Opinião: Porque o amor por algo deve ser maior do que o ego de o manter
Não foi uma decisão fácil. Terá sido aliás, com elevada probabilidade, das mais difíceis que já tomei na vida. Ao longo dos últimos tempos carreguei comigo dúvidas silenciosas: “E se a nossa capacidade de fazer crescer esta empresa é um travão quando comparada com essa capacidade proporcionada por outras hipóteses? E se amanhã eu não tiver capacidade de me dedicar de igual forma a esta empresa, o que poderá acontecer a todos os que tanta confiança depositaram em mim?” Estas perguntas foram crescendo, com o tempo, até se tornarem impossíveis de ignorar.
Com os meus sócios, companheiros de jornada, partilhei milhentos desafios, significativas conquistas e muitas horas de dedicação. Com os colegas de trabalho vivi tantos e tão bons momentos de exemplo de dedicação a uma causa comum. Mas apesar de não a ter construído sozinho, sentia-a como parte de mim. Era o resultado de anos de trabalho, de sacrifício, de um acreditar inabalável. Era um projecto com alma, com história, com peso emocional. E era, acima de tudo, uma parte de mim, algo pelo qual tinha um orgulho descomedido.
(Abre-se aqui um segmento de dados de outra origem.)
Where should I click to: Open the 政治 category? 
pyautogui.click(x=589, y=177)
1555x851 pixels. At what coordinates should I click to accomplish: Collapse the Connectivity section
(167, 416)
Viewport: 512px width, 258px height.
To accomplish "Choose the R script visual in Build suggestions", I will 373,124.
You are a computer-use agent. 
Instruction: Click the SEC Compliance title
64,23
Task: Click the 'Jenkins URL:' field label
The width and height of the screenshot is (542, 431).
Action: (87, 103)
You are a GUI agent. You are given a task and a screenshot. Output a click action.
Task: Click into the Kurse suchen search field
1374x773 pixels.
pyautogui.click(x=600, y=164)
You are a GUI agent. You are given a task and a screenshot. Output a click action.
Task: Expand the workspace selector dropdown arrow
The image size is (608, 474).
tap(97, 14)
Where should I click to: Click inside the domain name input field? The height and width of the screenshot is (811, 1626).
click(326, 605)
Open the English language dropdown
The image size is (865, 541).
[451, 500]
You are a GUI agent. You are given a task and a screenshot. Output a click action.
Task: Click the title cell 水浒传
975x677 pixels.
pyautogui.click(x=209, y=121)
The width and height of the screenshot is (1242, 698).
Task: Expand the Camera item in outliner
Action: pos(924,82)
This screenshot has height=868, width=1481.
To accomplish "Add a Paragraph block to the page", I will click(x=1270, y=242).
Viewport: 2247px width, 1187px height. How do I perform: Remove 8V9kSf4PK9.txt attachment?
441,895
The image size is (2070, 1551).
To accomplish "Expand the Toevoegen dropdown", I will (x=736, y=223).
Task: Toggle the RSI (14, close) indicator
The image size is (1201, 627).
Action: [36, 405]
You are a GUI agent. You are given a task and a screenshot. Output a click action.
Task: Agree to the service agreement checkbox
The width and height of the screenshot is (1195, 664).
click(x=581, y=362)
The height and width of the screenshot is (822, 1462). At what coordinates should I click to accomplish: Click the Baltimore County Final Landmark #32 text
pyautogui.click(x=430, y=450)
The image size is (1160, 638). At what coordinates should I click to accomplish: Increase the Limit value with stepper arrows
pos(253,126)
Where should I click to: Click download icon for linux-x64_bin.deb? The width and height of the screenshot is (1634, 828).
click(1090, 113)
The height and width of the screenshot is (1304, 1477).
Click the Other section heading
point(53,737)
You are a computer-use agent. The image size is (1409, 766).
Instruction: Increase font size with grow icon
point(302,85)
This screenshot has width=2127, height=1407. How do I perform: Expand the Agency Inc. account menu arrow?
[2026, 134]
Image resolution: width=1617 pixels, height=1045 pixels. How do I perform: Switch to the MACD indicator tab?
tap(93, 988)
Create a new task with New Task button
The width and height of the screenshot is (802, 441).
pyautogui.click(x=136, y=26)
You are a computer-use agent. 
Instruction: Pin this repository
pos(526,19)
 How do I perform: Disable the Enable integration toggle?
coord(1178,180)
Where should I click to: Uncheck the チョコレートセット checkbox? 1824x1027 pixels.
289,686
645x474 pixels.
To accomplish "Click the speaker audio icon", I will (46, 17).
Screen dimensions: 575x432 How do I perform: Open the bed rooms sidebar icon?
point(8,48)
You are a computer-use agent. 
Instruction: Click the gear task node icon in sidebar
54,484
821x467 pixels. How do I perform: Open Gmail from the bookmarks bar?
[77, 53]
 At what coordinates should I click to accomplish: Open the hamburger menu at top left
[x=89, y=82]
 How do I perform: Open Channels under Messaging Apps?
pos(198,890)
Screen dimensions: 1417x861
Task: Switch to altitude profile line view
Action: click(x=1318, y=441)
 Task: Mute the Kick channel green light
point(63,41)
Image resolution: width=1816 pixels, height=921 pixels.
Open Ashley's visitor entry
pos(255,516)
Mas chegou um momento em que percebi que aquilo que nos trouxe até aqui, podia não ser suficiente para levar a empresa para o próximo patamar.
E não por falta de paixão ou esforço — isso havia de sobra — mas porque há momentos em que a melhor decisão para o futuro é reconhecer que é hora de abrir espaço para o novo. Mais ainda quando o novo vem acompanhado de experiência no caminho que aqui é necessário fazer. Quando o novo é ladeado pela experiência do inequívoco sucesso.
A Frisalgados, Lda, estava capacitada para mais, a Frisalgados, Lda. precisava e merecia mais: mais estrutura, mais dinâmica, mais recursos, mais energia. E eu sabia que, para garantir esse crescimento, provavelmente teríamos de dar um passo atrás em termos de capital. Mas, para mim, sempre quis acreditar que tal não significaria obrigatoriamente virar as costas. Sentia — e continuo a sentir — que ainda tenho um bonito e importante papel a cumprir ali.
Por isso, decidi continuar. Continuar a trabalhar ao lado das pessoas que sempre estiveram comigo. Porque acredito que o respeito por quem nos ajudou a construir algo não termina com uma assinatura num contracto ou com o dinheiro que resulta de um negócio. Pelo contrário: é aí que ele mais se prova.
Não o vejo como um acto de desistência, porque não o é. Foi um acto de visão e responsabilidade. Porque quando acreditamos verdadeiramente em algo, queremos que isso floresça, mesmo que o nosso papel precise de se adaptar. Ficar na empresa foi uma forma de garantir continuidade, de dar estabilidade à equipa e de mostrar que, apesar das mudanças, o compromisso mantém-se inabalável.
Foi um processo emotivo, muito emotivo. Não há como negar. Mas foi também um processo de paz. De saber que estava a fazer o correcto. Que estava a proteger o futuro de algo que me é — e sempre será — muito querido.
Saber tomar decisões difíceis no momento certo é uma competência que tem tanto de raro como de precioso. Porque é fácil mantermo-nos onde estamos, por conforto ou hábito. Difícil é reconhecer que, para algo continuar a crescer, talvez seja preciso mudar. Ainda que mude mais para nós próprios que para qualquer outra pessoa. Gosto de o ver como sinal de maturidade, de verdadeiro exemplo de liderança, de verdadeiro amor por aquilo que ajudámos a construir.
Hoje sigo com uma nova visão, um novo papel, mas com o mesmo compromisso de sempre. E a empresa? Essa continuará a crescer, com energia renovada, com margem para voar mais alto e isso, para mim, é o verdadeiro sucesso: ver algo que ajudámos a criar continuar a prosperar. Poder fazer parte dessa nova fase, faz-me manter o mesmo orgulho de sempre.
A todos os que comigo privaram ao longo desta longa, intensa e desafiante jornada, o meu muito obrigado. Aos clientes e fornecedores, aos trabalhadores e aos meus sócios, a minha eterna gratidão. Mas não fiquem com uma ideia errada que este é o fim da história. Do equilíbrio da emoção e da racionalidade considero que esta é apenas uma vírgula numa história que hoje está ainda mais preparada para ser de contínuo sucesso.
*Por decisão pessoal, o autor do texto não escreve segundo o novo Acordo Ortográfico.